According to a new study, ablating tumors with sound waves may become one effective way to treat breast cancer.
In a small study comprising of 12 patients, 10 had successful tumor ablation with magnetic resonance (MR)-guided focused ultrasound,Alessandro Napoli, MD, PhD, of Sapienza University in Rome, and peers reported at the annual meeting of the Radiological Society of North America (RSNA).
“But two of those patients had residual tumor left after the procedure, due to a transducer malfunction,” mentioned Napoli.
"This procedure allows for safe ablation of breast cancer. At pathology, no significant viable tumor was found in the specimens from these 10 patients,” he said.
Salomao Faintuch, MD, of Beth Israel Deaconess Medical Center, who wasn't directly involved in the study, but commented on the results, calling them interesting, but was aware that the work was still at an early stage.
"This is very new technology, and we're dealing with a disease that's deadly. Before we use this technology as a sole method of treatment, we definitely need to have a lot more results,” he said.
The new method utilizes focused ultrasound waves on a particular point to wipe out tissue, and is effectively heat ablation. It's directed by magnetic resonance imaging, which allows for monitoring not only the location of the targeted tissue, but also the temperature of that tissue.
Napoli and peers performed their safety and practicability study in 12 women who were diagnosed with invasive breast cancer. All of them had stage I disease with a lesion that was less than 2 cm in diameter.
All women had been scheduled for a lumpectomy and a sentinel lymph node biopsy, and each ablation process was followed by surgery in order to verify how well the treatment worked.
“There were no significant complications during or after the procedure, and it was successful in 10 of the 12 patients as revealed by surgical pathology following the ablation therapy. In the other two cases, treatment failed due to a transducer malfunction, they reported, and a pathologist observed some residual tumor,” said Napoli.
Napoli also mentioned just how long the ablation procedure is, taking up 2.5 hours in some cases. "It's a long time being on the table of the MR unit," he said, but he expects that it is likely to speed up in the future, since the technology is still hasn’t matured.
He noted that patients "like the idea that they can have their cancer removed without being cut open. But it is hard to procure those patients. These patients belong to the surgery community, but we are in the radiological setting, so they are just passing by to us.”
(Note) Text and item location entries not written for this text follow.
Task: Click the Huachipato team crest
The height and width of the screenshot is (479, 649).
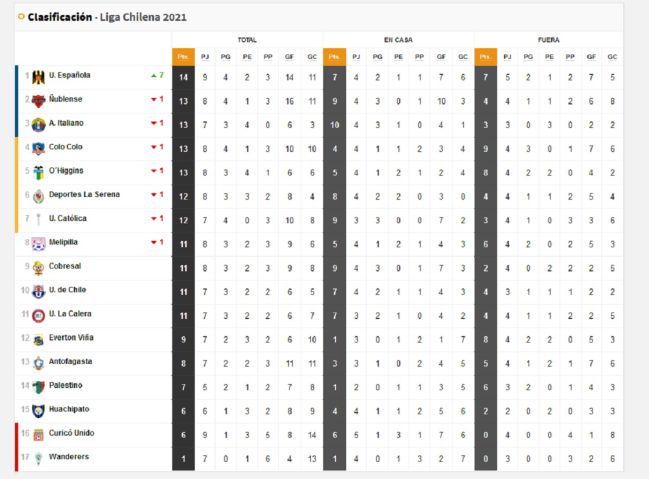Action: coord(39,410)
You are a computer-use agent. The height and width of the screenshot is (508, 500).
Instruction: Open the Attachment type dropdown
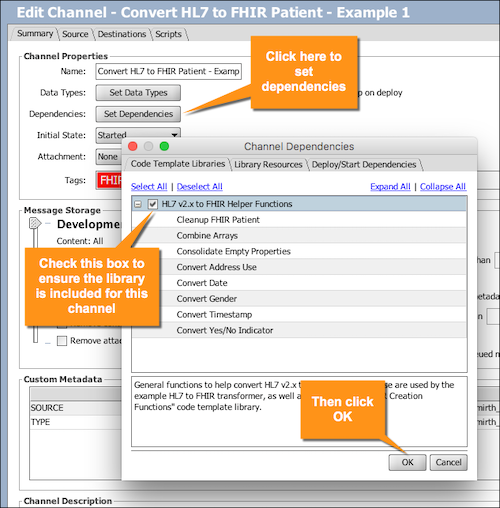point(109,157)
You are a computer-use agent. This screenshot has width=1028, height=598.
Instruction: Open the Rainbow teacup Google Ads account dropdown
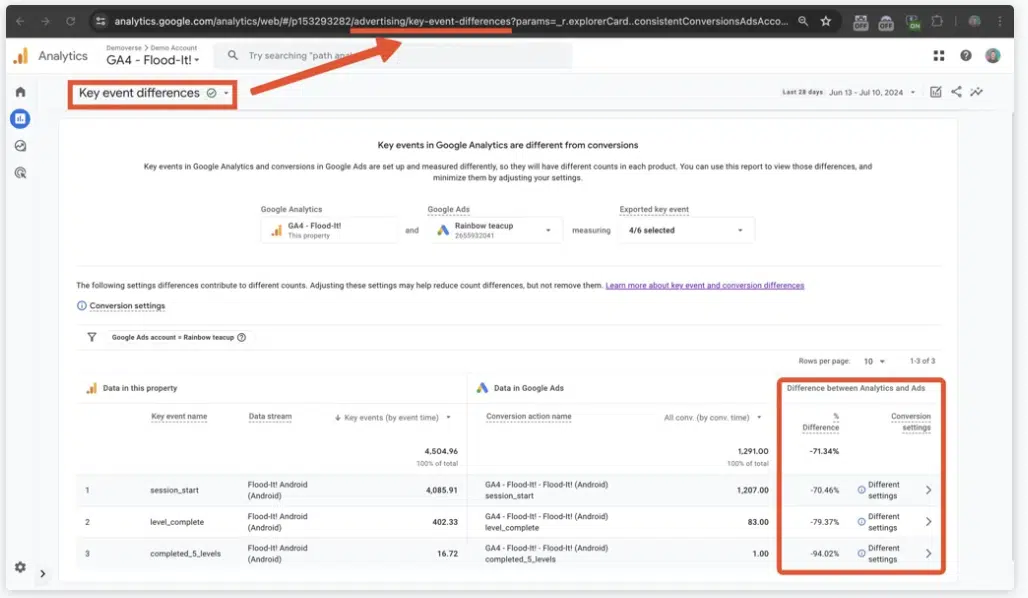pos(494,230)
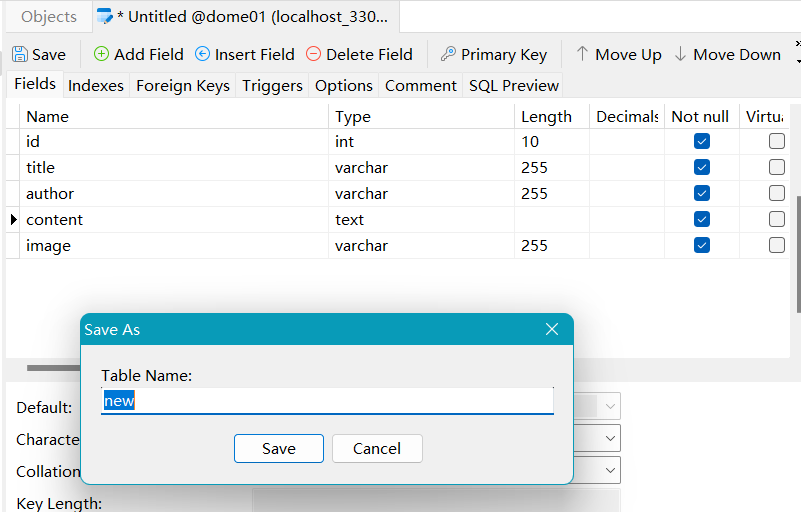Close the Save As dialog with X

(552, 329)
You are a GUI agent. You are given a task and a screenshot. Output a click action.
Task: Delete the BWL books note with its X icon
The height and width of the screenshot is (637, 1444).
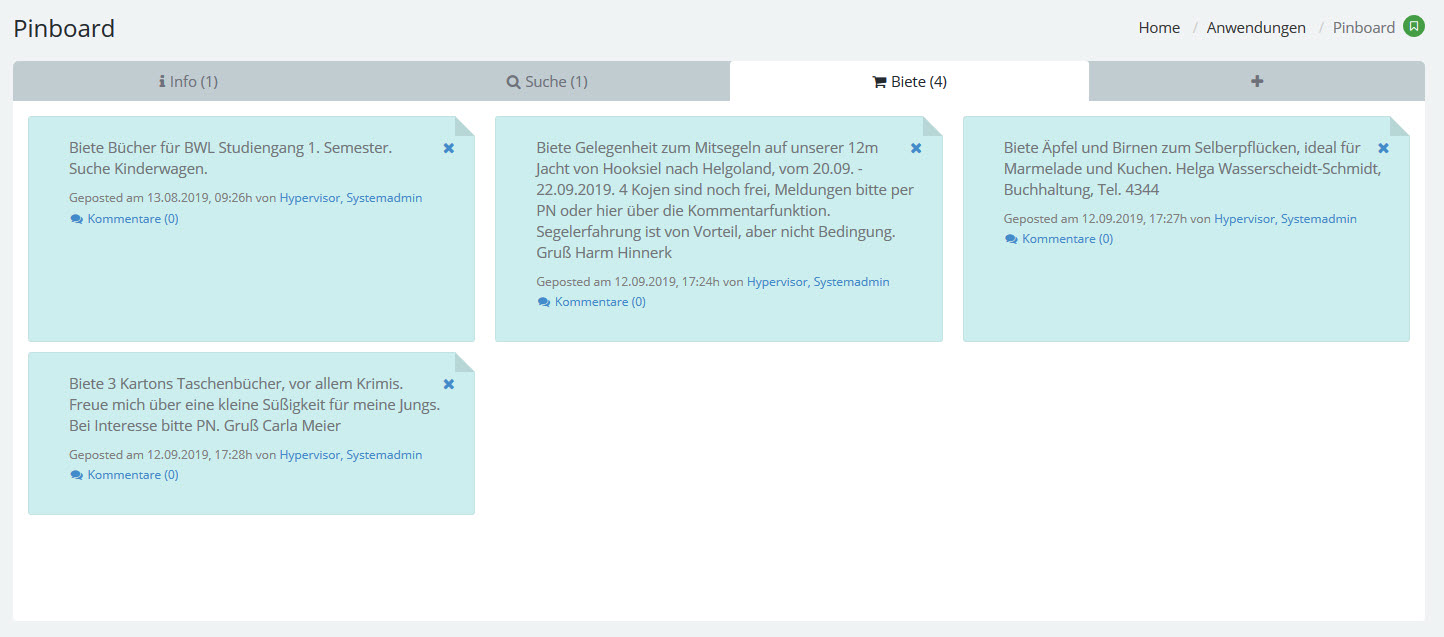[449, 148]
Faintuch concurred that it would be hard to change the established, proven method of treatment for breast cancer: "The mainstay of treatment is surgery, combined with additional treatments such as hormonal therapy, chemotherapy or radiation therapy. It won't be widely used until we have enough research to show this new modality has outcomes that are equivalent [to that standard],” he said.
He added that physicians in Japan have been applying the technology more frequently, which may add to the small, but growing body of data available on the procedure.
"We look forward to more results from the Italian researchers, as well as the Japanese researchers, to move [this technology] on to next level," Faintuch concluded.